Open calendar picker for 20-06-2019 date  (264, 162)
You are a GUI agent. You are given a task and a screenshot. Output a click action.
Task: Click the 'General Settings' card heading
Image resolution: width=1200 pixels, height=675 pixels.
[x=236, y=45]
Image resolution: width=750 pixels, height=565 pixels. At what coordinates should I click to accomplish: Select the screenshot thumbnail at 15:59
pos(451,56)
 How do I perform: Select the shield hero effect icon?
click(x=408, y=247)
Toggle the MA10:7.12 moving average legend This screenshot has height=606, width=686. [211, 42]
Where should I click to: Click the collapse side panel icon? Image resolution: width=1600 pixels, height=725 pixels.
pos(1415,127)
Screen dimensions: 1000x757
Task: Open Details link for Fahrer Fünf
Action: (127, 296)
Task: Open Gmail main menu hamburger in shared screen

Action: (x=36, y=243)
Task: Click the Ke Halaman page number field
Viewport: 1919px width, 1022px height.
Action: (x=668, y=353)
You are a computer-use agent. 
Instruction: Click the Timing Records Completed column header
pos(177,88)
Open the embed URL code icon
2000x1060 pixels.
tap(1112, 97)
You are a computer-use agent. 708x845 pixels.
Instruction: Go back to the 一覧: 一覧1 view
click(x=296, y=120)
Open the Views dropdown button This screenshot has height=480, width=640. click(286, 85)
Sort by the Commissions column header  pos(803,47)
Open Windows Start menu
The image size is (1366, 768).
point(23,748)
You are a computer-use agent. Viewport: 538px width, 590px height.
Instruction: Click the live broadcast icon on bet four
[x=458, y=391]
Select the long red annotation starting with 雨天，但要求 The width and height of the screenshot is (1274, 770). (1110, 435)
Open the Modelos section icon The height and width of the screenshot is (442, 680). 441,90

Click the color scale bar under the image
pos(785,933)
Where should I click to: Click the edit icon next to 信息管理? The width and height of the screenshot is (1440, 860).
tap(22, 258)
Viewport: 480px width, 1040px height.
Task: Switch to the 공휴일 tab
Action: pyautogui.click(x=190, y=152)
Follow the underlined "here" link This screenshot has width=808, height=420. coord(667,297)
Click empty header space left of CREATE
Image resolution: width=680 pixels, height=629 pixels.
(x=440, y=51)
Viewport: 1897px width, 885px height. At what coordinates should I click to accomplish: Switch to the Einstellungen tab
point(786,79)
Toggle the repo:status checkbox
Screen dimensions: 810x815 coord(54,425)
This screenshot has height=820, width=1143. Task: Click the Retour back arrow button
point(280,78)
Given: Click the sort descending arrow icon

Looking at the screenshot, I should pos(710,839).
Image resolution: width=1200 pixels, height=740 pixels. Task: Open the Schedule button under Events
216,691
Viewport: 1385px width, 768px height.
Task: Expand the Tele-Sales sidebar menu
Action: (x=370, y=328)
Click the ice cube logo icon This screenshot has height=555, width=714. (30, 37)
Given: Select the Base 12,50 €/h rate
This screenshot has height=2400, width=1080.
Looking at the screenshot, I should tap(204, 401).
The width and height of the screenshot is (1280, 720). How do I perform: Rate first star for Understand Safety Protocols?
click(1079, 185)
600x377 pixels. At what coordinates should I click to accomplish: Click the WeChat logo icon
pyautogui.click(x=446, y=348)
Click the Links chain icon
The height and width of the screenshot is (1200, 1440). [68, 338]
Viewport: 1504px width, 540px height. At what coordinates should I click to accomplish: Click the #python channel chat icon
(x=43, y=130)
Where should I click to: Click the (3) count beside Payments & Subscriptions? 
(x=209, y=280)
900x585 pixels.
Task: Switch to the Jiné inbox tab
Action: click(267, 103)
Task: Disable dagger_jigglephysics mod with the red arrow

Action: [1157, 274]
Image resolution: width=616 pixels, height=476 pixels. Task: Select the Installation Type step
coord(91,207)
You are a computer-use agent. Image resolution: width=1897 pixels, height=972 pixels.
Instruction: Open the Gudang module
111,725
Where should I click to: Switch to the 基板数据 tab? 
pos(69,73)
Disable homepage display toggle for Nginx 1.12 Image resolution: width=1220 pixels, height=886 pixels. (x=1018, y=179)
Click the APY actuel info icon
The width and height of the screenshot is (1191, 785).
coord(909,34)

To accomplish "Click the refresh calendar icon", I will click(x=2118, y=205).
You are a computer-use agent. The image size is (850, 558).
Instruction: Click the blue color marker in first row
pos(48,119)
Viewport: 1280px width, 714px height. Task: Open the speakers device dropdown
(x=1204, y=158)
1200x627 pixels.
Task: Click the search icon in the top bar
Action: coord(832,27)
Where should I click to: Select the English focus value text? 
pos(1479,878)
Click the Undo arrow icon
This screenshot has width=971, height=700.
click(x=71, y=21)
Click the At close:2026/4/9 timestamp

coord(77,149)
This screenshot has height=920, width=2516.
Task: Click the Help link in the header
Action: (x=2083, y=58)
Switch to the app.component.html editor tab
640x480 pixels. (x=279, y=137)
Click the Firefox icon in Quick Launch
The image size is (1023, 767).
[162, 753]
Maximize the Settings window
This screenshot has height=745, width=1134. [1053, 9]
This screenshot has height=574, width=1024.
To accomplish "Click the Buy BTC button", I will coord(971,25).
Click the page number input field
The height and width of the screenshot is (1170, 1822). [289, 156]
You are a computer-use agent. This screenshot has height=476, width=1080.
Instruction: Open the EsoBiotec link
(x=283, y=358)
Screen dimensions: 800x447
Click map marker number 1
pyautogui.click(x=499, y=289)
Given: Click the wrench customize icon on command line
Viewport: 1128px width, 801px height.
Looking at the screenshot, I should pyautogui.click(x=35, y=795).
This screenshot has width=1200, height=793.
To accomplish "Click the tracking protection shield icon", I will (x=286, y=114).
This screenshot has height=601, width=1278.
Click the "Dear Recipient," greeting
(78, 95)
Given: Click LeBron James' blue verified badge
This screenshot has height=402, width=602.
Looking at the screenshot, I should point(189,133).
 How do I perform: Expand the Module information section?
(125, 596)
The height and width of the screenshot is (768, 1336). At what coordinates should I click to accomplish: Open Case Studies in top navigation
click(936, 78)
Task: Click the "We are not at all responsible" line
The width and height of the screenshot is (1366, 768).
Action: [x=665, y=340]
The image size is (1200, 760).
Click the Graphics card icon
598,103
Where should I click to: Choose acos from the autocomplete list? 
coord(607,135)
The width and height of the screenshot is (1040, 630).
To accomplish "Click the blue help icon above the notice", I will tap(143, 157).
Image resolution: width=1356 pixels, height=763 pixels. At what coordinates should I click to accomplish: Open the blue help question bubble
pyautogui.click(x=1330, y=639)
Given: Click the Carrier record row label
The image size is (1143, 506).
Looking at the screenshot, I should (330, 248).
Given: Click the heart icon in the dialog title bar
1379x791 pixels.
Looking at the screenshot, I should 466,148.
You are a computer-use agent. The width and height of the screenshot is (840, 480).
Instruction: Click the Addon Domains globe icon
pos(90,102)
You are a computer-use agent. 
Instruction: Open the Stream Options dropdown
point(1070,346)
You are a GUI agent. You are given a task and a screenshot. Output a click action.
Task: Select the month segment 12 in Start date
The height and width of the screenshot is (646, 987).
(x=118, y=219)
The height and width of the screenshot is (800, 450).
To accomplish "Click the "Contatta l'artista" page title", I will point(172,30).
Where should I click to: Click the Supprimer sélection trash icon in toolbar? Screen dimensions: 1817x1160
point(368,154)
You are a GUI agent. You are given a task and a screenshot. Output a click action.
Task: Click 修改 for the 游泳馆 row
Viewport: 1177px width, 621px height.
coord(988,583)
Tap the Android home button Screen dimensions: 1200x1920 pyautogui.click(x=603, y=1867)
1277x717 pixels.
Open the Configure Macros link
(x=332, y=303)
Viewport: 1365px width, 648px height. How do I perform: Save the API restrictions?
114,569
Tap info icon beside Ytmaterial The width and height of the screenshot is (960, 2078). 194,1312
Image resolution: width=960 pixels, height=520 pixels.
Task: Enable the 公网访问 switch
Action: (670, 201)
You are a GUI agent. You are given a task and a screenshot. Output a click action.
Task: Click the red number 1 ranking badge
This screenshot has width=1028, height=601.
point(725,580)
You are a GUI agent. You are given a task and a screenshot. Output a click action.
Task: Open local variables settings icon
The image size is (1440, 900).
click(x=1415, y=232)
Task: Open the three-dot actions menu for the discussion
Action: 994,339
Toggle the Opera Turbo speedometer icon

**TASK DIRECTIONS:**
Give back the records word for word. Start at the first line, end at the line containing "Open the Views", and include both.

**ANSWER TO THIS TASK:**
Open calendar picker for 20-06-2019 date  (264, 162)
You are a GUI agent. You are given a task and a screenshot. Output a click action.
Task: Click the 'General Settings' card heading
Image resolution: width=1200 pixels, height=675 pixels.
[x=236, y=45]
Image resolution: width=750 pixels, height=565 pixels. At what coordinates should I click to accomplish: Select the screenshot thumbnail at 15:59
pos(451,56)
 How do I perform: Select the shield hero effect icon?
click(x=408, y=247)
Toggle the MA10:7.12 moving average legend This screenshot has height=606, width=686. [211, 42]
Where should I click to: Click the collapse side panel icon? Image resolution: width=1600 pixels, height=725 pixels.
pos(1415,127)
Screen dimensions: 1000x757
Task: Open Details link for Fahrer Fünf
Action: (127, 296)
Task: Open Gmail main menu hamburger in shared screen

Action: (x=36, y=243)
Task: Click the Ke Halaman page number field
Viewport: 1919px width, 1022px height.
Action: (x=668, y=353)
You are a computer-use agent. 
Instruction: Click the Timing Records Completed column header
pos(177,88)
Open the embed URL code icon
2000x1060 pixels.
tap(1112, 97)
You are a computer-use agent. 708x845 pixels.
Instruction: Go back to the 一覧: 一覧1 view
click(x=296, y=120)
Open the Views dropdown button This screenshot has height=480, width=640. click(286, 85)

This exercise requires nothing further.